__Action item__: Your answer must be the line containing "Go back using the return arrow icon" and each following line to the end of the listing below, copied exactly, with pictures removed and nothing added.

__Available data__:
┄┄┄┄┄┄

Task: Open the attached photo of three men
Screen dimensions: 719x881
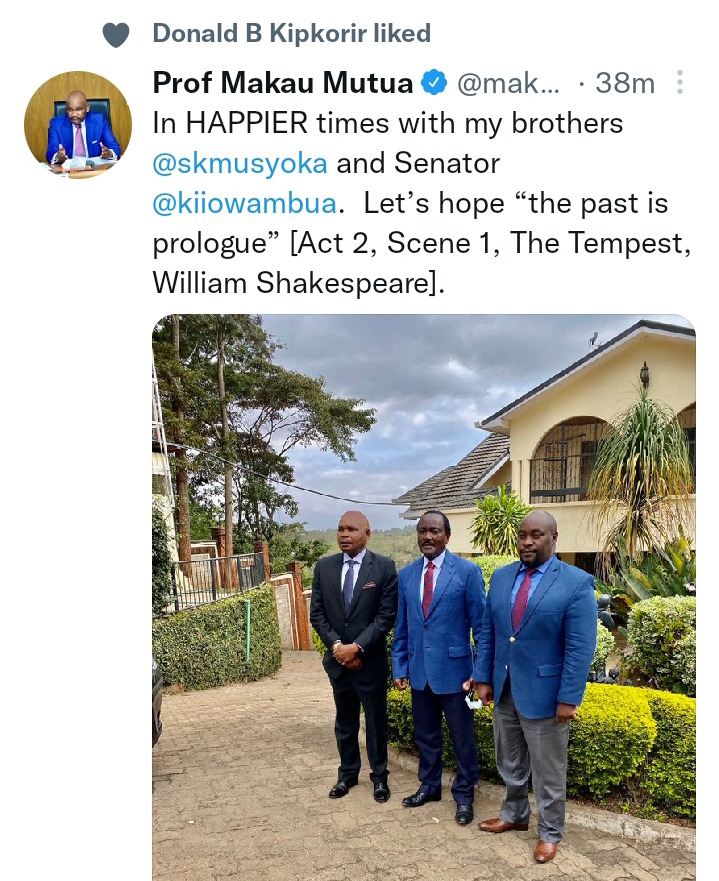Action: point(424,597)
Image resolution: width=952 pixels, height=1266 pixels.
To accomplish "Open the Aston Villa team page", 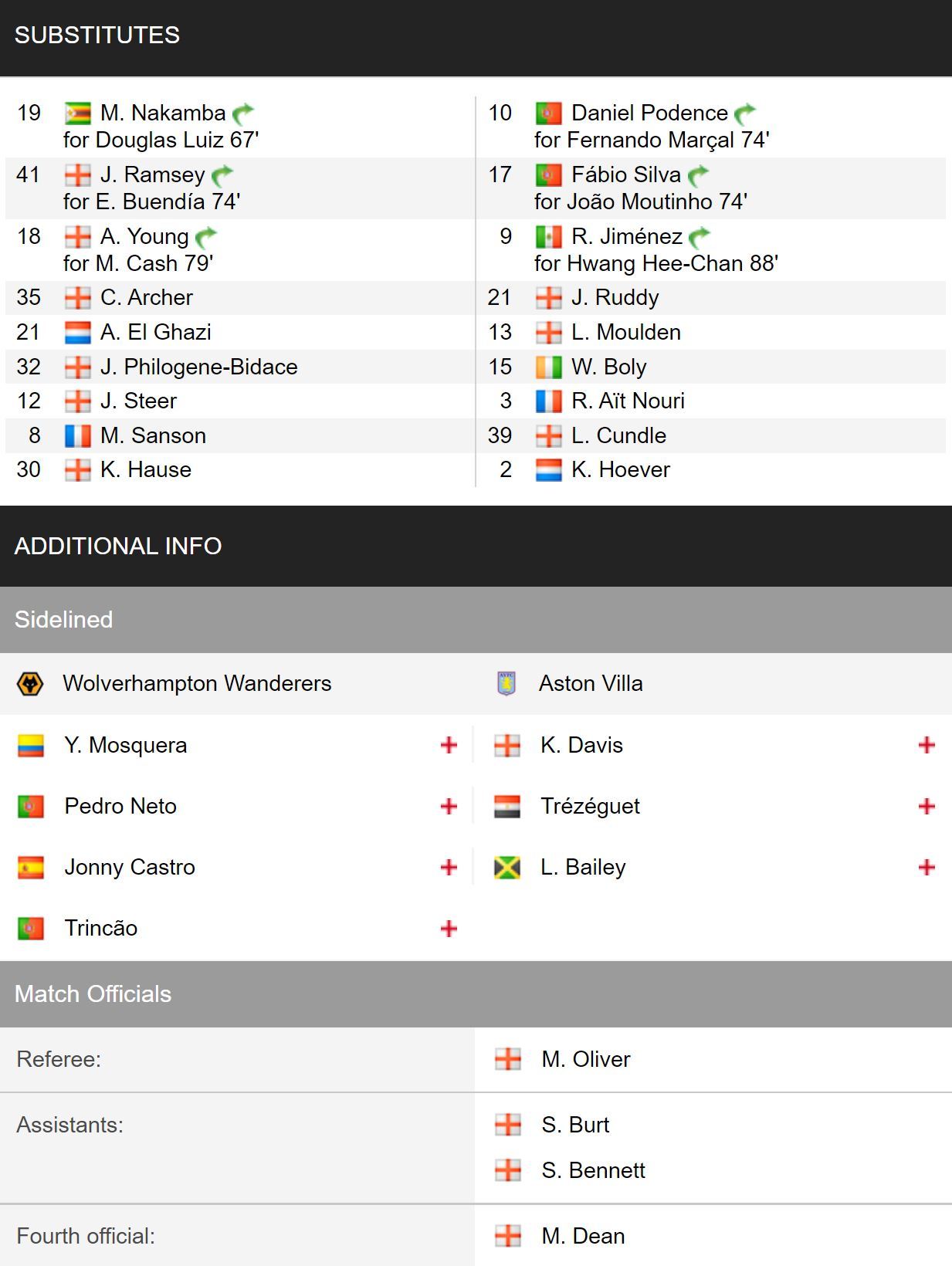I will [591, 683].
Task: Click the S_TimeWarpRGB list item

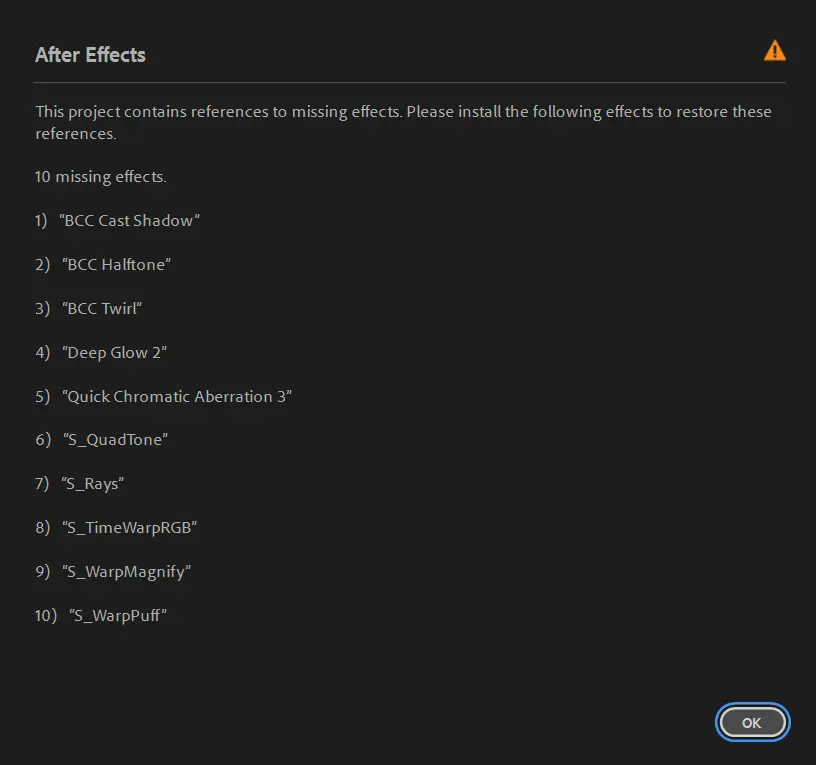Action: [x=129, y=528]
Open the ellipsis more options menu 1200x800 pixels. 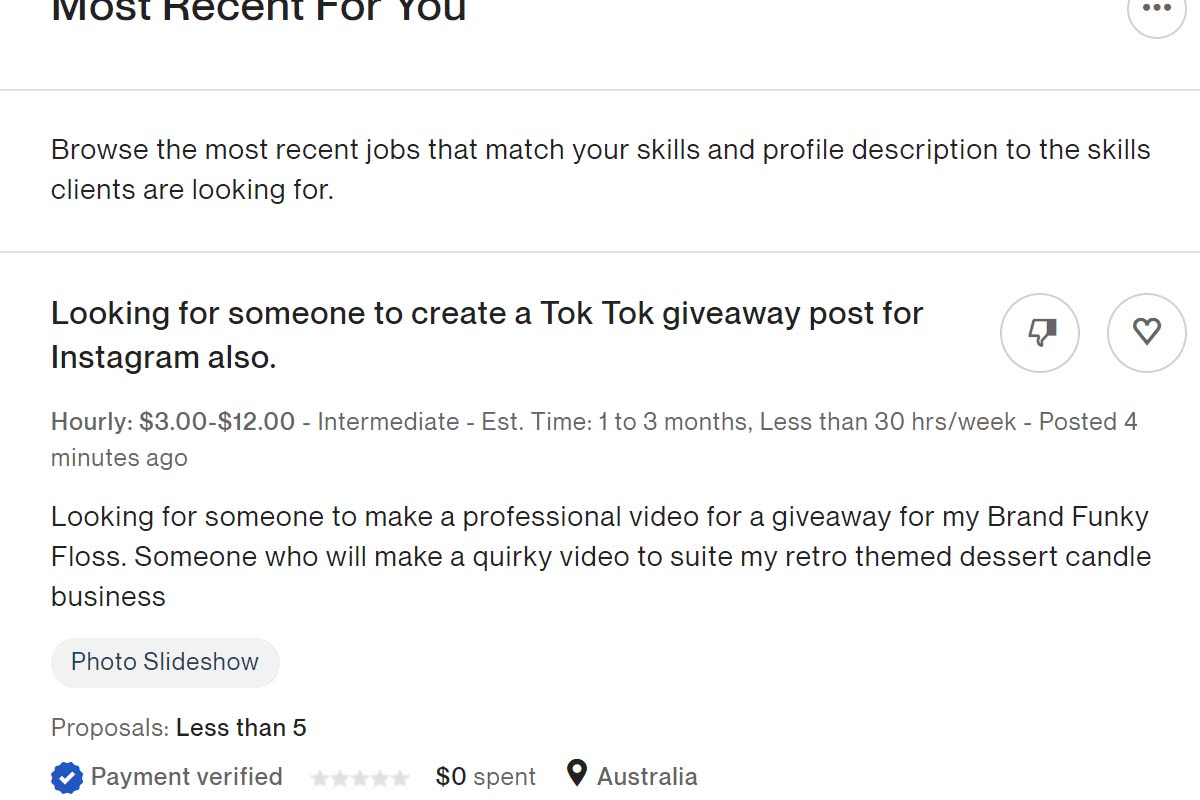(x=1156, y=10)
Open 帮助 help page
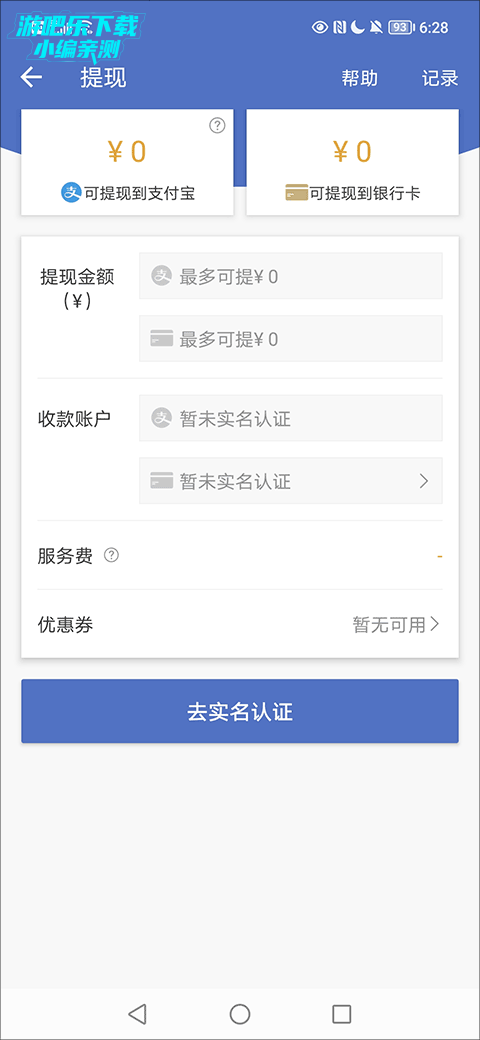Viewport: 480px width, 1040px height. click(359, 78)
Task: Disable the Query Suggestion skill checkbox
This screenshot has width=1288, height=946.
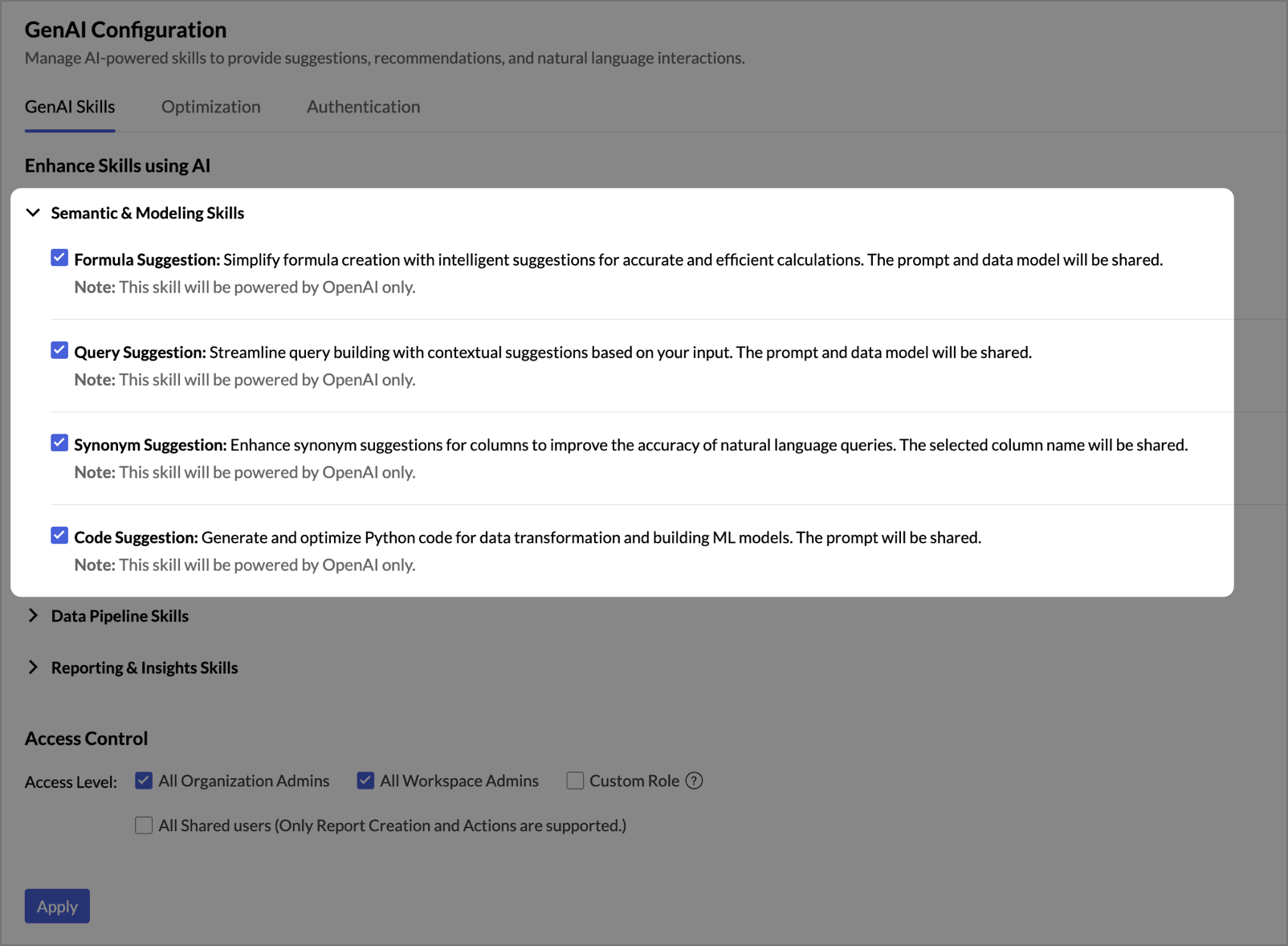Action: (x=59, y=350)
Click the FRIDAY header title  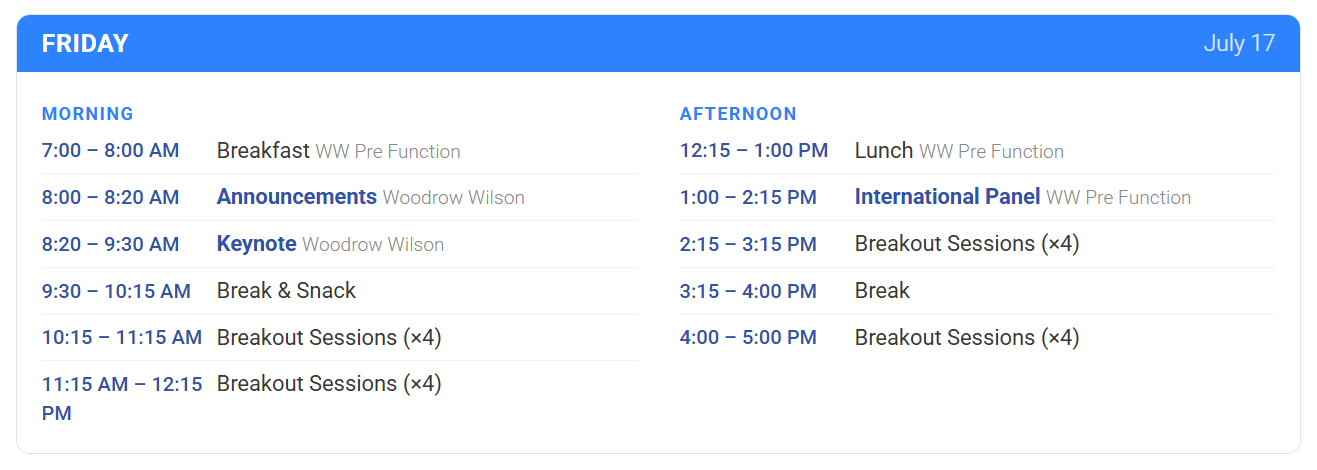click(85, 44)

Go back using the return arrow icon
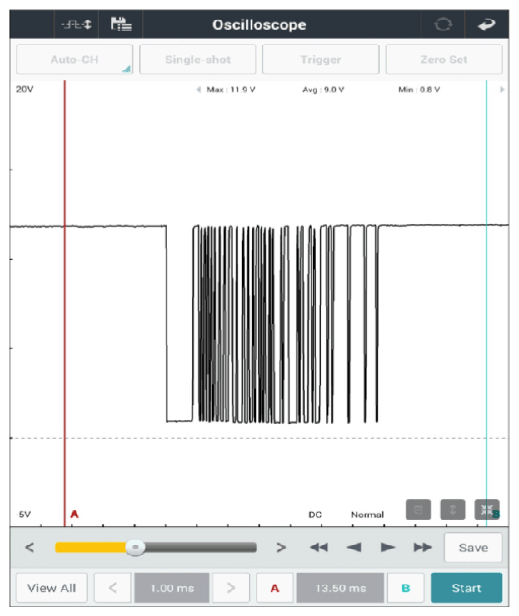tap(486, 25)
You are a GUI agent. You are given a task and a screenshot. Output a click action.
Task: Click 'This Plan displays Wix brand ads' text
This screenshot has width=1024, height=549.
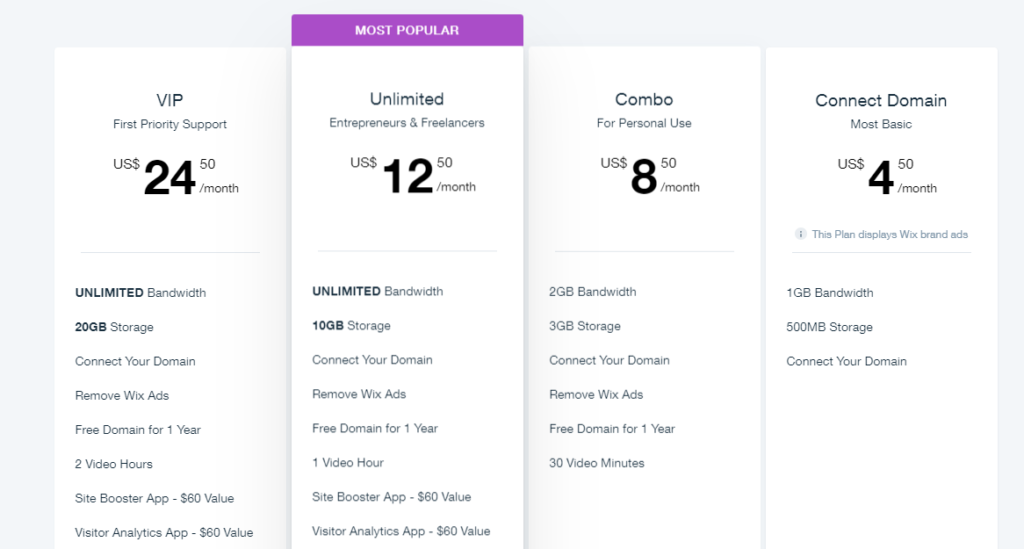pyautogui.click(x=889, y=234)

┄┄┄┄┄┄

__Answer for this exercise__:
Go back using the return arrow icon
tap(486, 25)
You are a GUI agent. You are given a task and a screenshot. Output a click action.
Task: Click 'This Plan displays Wix brand ads' text
This screenshot has width=1024, height=549.
pyautogui.click(x=889, y=234)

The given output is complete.